-- Opening Marker --
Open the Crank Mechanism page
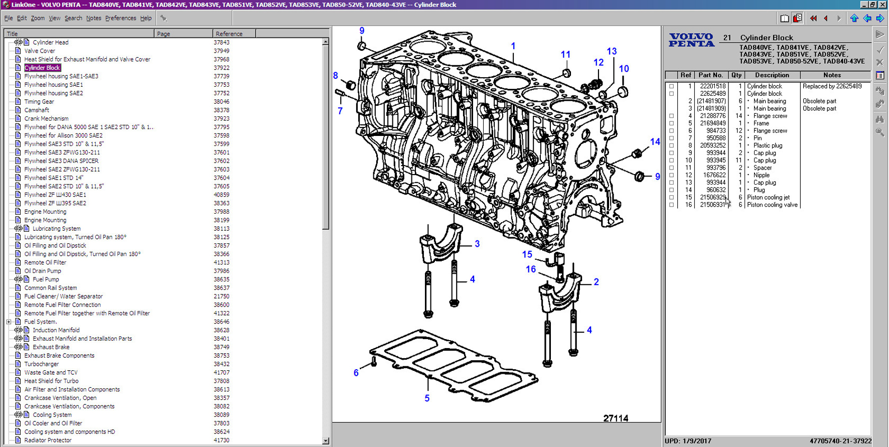This screenshot has width=889, height=447. [x=46, y=119]
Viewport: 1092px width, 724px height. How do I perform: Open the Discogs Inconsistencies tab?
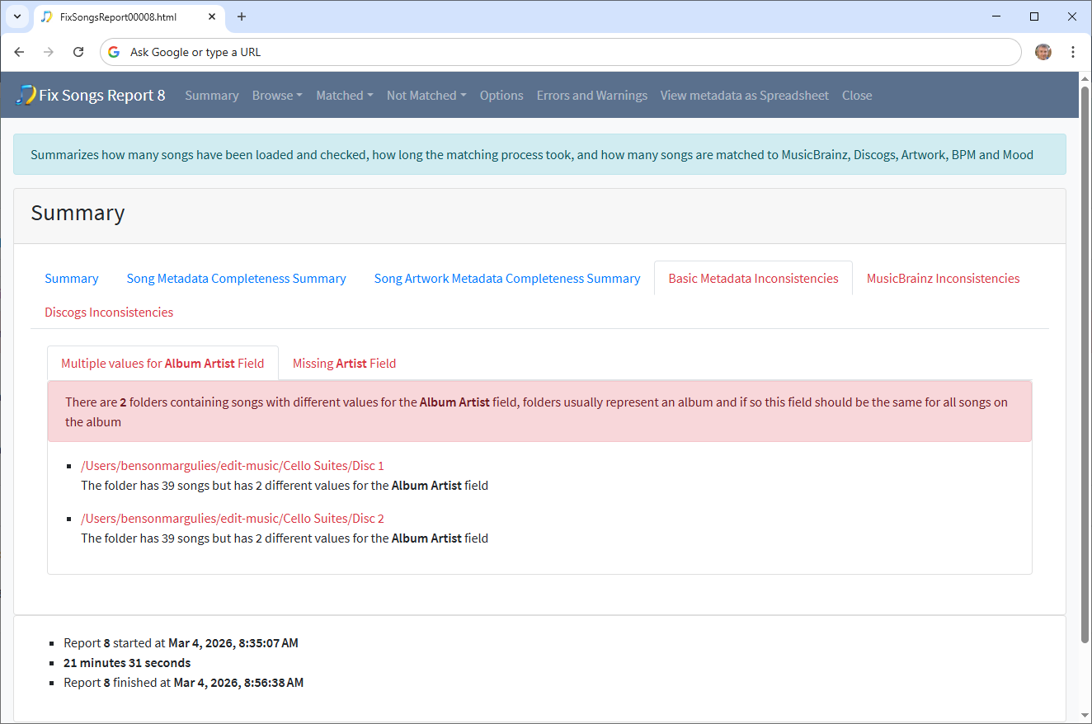pos(109,313)
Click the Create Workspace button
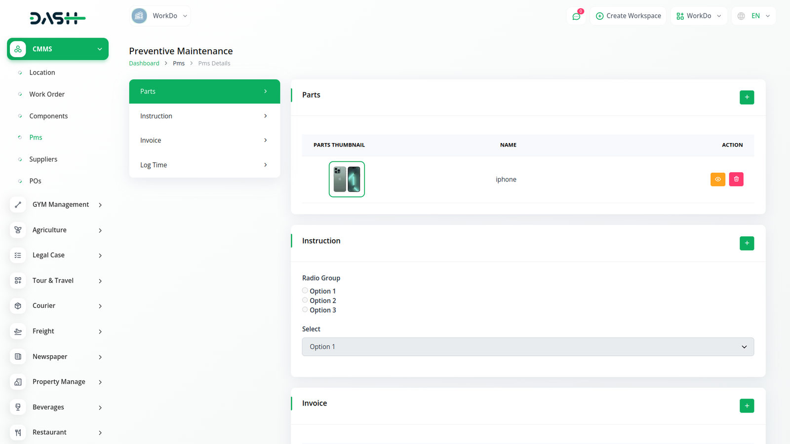Viewport: 790px width, 444px height. click(x=628, y=16)
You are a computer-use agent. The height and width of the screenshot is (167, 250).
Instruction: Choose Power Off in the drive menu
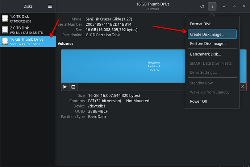pyautogui.click(x=199, y=101)
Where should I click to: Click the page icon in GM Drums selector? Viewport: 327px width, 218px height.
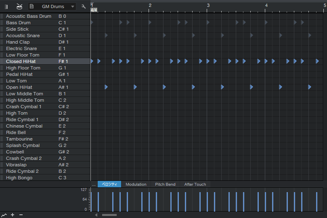(31, 6)
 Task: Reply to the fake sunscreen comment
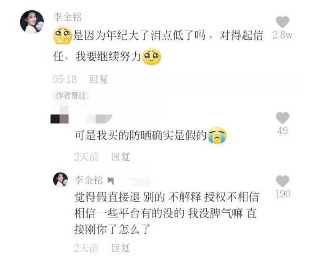click(120, 157)
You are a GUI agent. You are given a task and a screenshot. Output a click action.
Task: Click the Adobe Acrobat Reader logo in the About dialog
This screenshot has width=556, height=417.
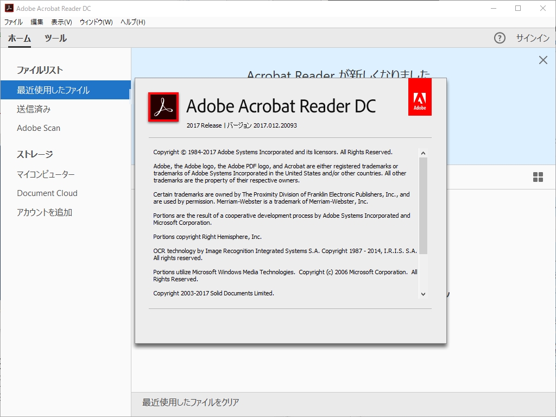coord(163,106)
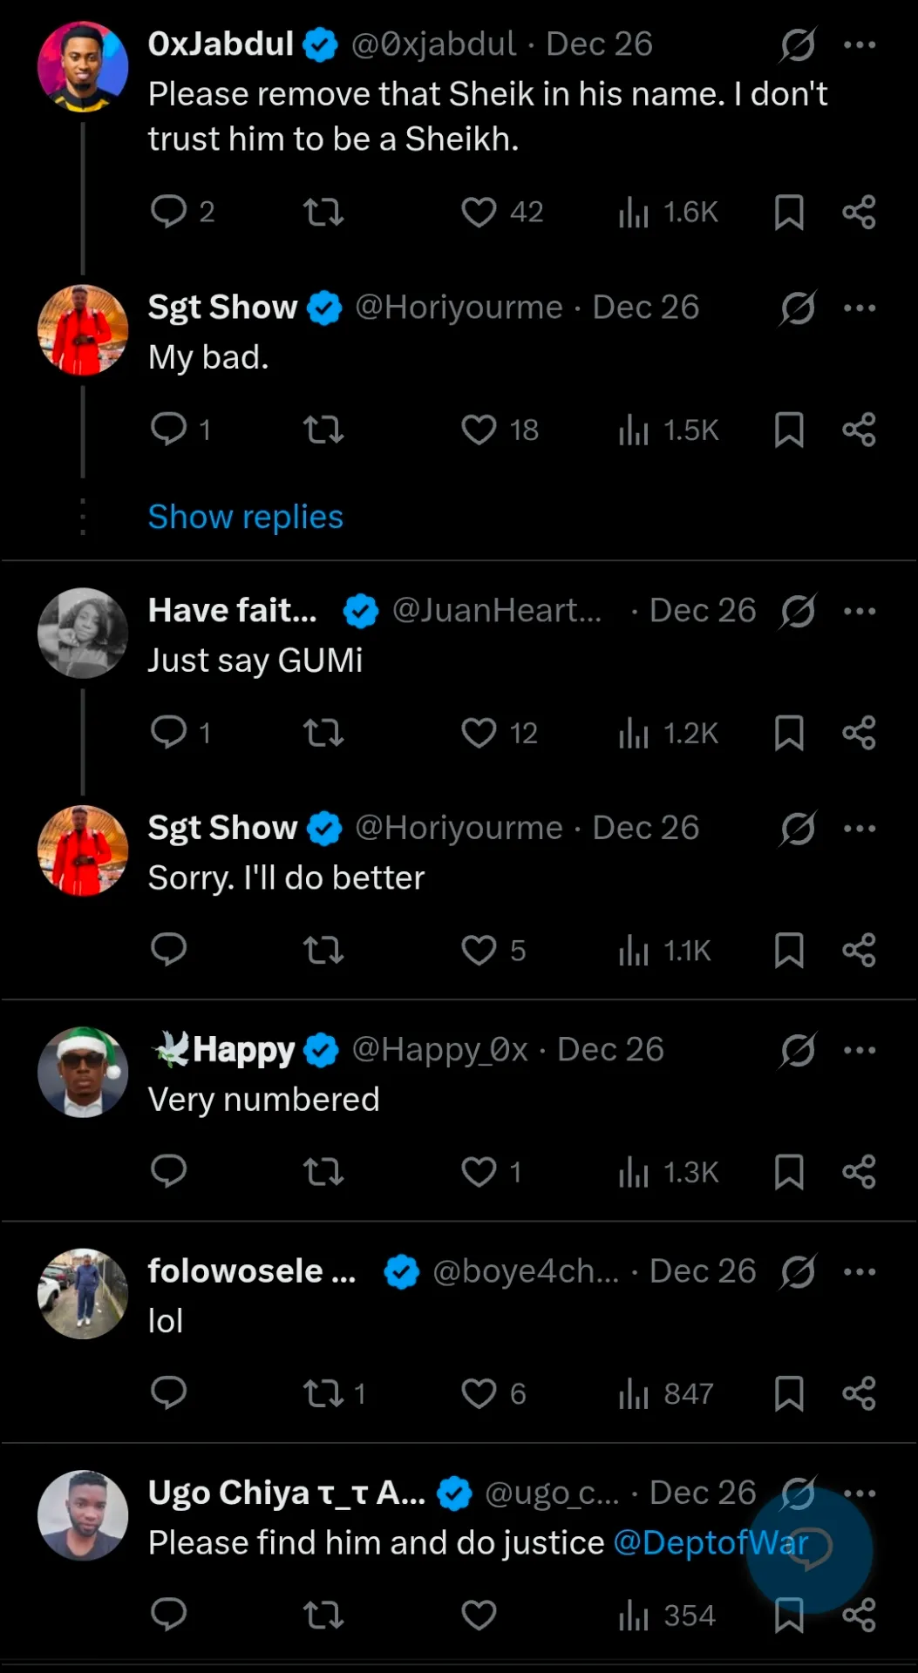918x1673 pixels.
Task: Share folowosele's "lol" post
Action: [859, 1393]
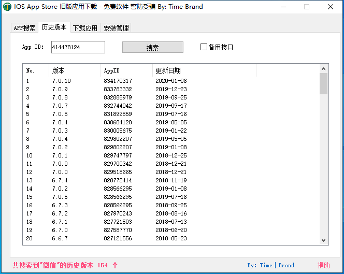This screenshot has height=274, width=344.
Task: Click the 搜索 button
Action: 152,47
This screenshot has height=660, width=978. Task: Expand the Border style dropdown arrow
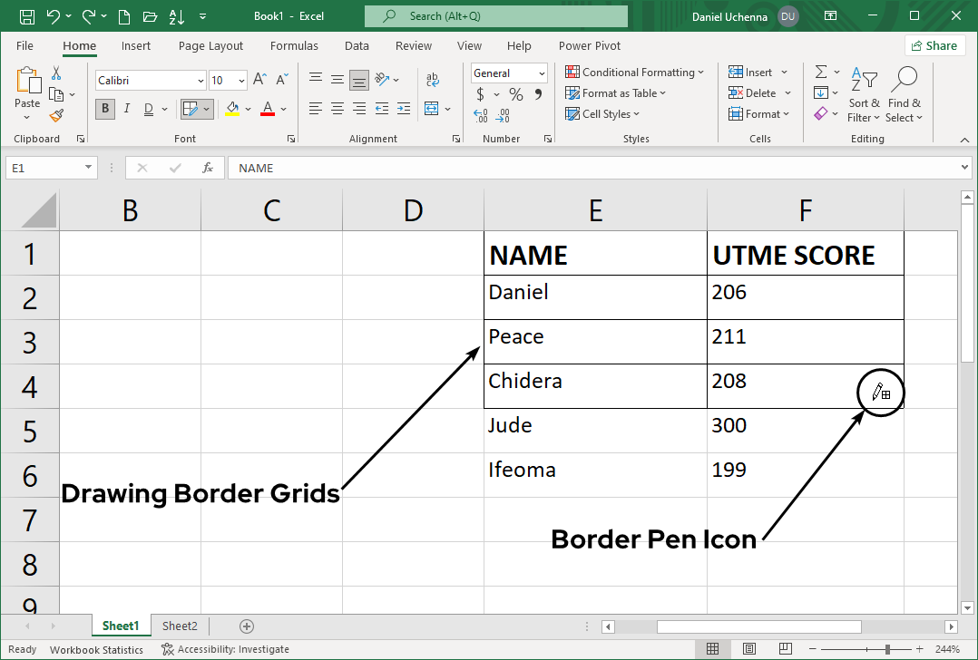207,109
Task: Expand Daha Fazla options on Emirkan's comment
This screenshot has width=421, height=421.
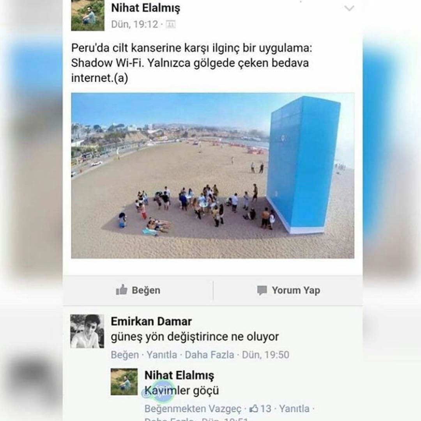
-- Closing Marker --
* _Exercise aim_:
Pull from the data each line where the string "agent" turns up.

* _Written reply_:
You are a computer-use agent. The height and width of the screenshot is (167, 250).
You are a GUI agent. You are given a task and a screenshot. Output a click action.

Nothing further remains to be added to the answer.